Instructions for the task: Restate word for word the material below, starting at the line that contains "Task: Collapse the sidebar panel icon" and stopping after the last line; skip pictures.

________

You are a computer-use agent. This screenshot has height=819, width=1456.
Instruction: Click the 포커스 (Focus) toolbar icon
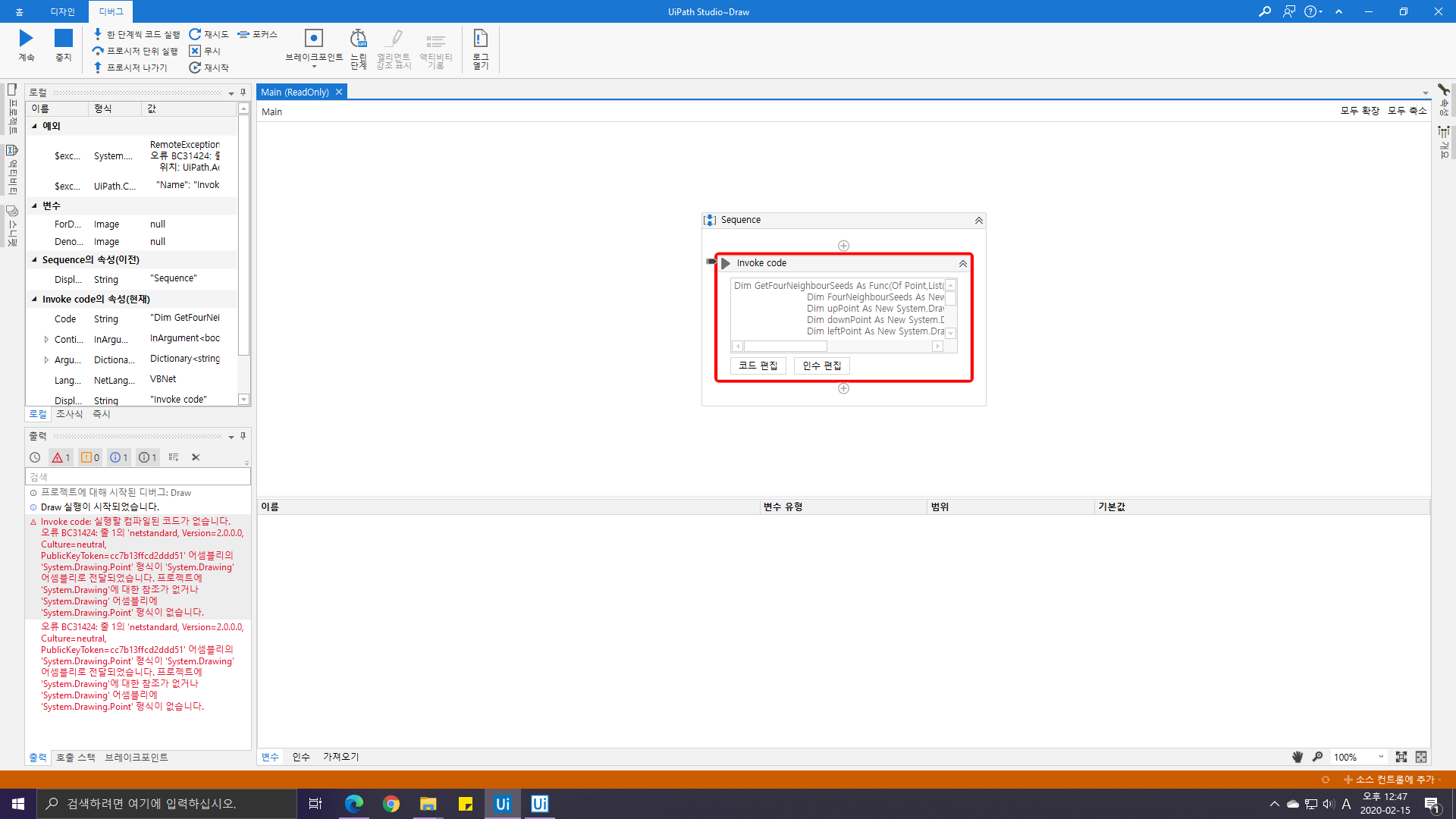(243, 34)
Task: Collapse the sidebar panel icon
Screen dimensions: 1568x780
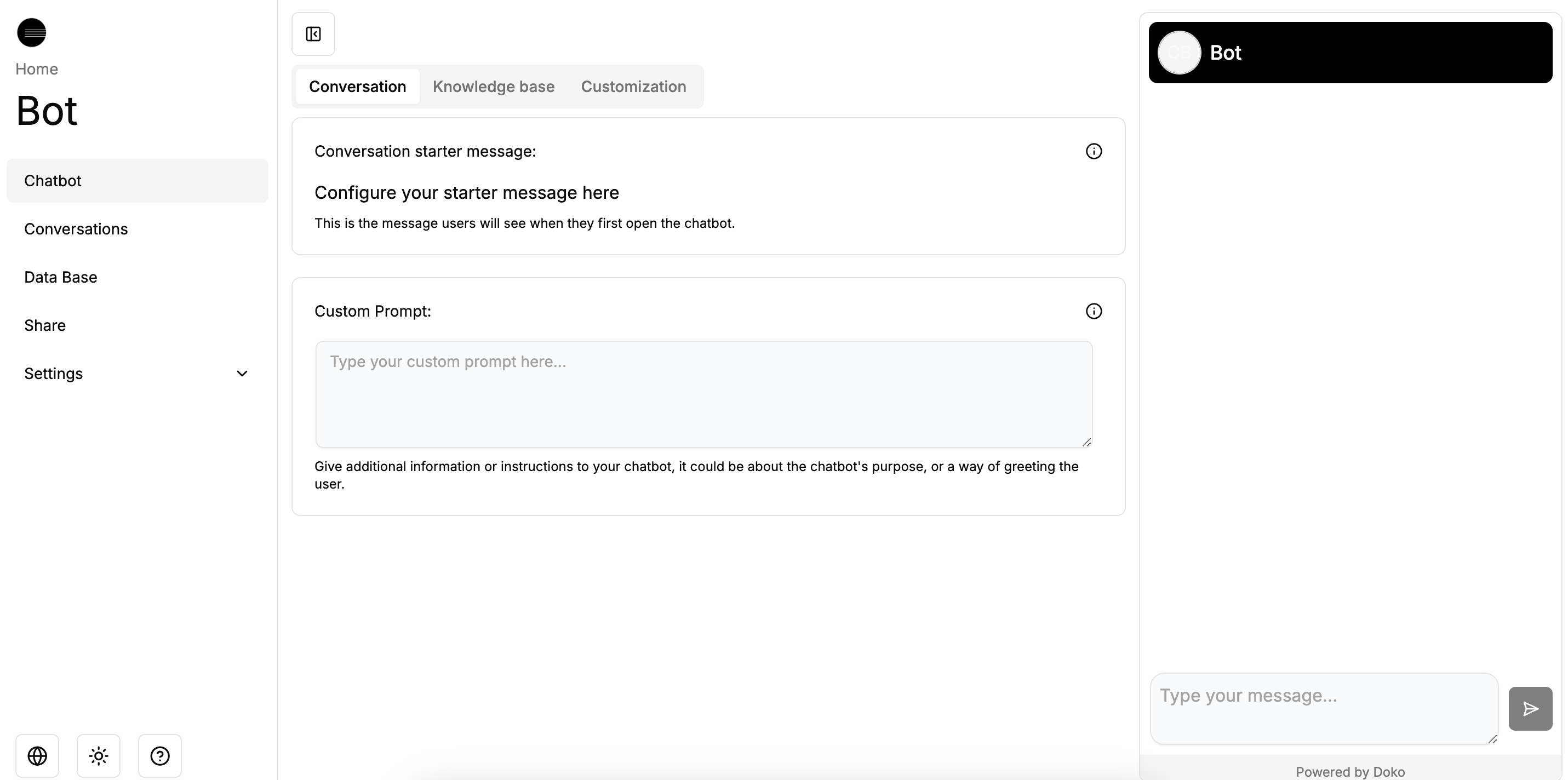Action: pyautogui.click(x=313, y=34)
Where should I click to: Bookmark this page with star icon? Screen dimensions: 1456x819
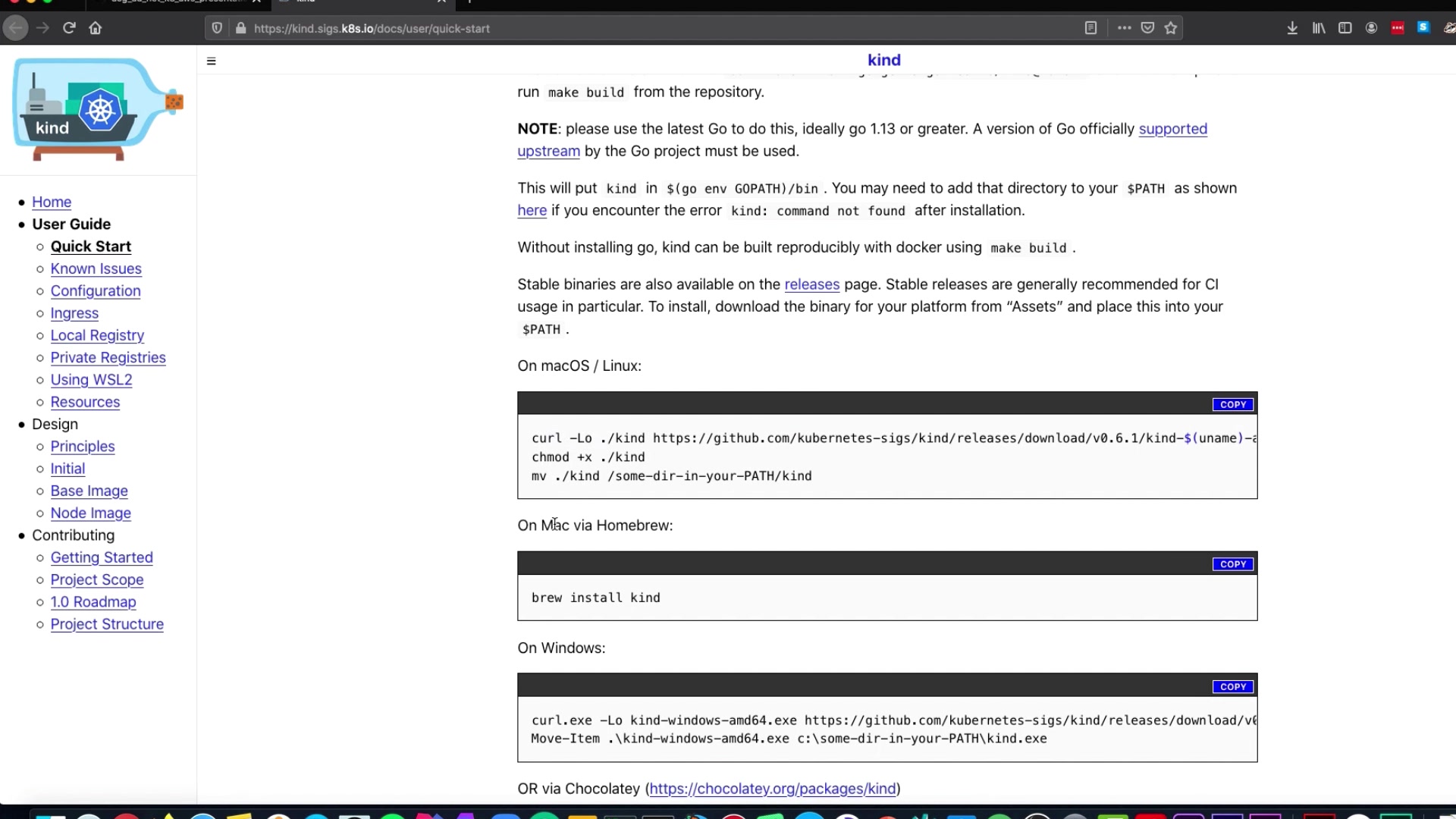click(x=1171, y=28)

________

Your response:
Task: Collapse the sidebar panel icon
Screen dimensions: 1568x780
Action: pyautogui.click(x=313, y=34)
Where should I click to: Bookmark this page with star icon? Screen dimensions: 1456x819
click(x=1171, y=28)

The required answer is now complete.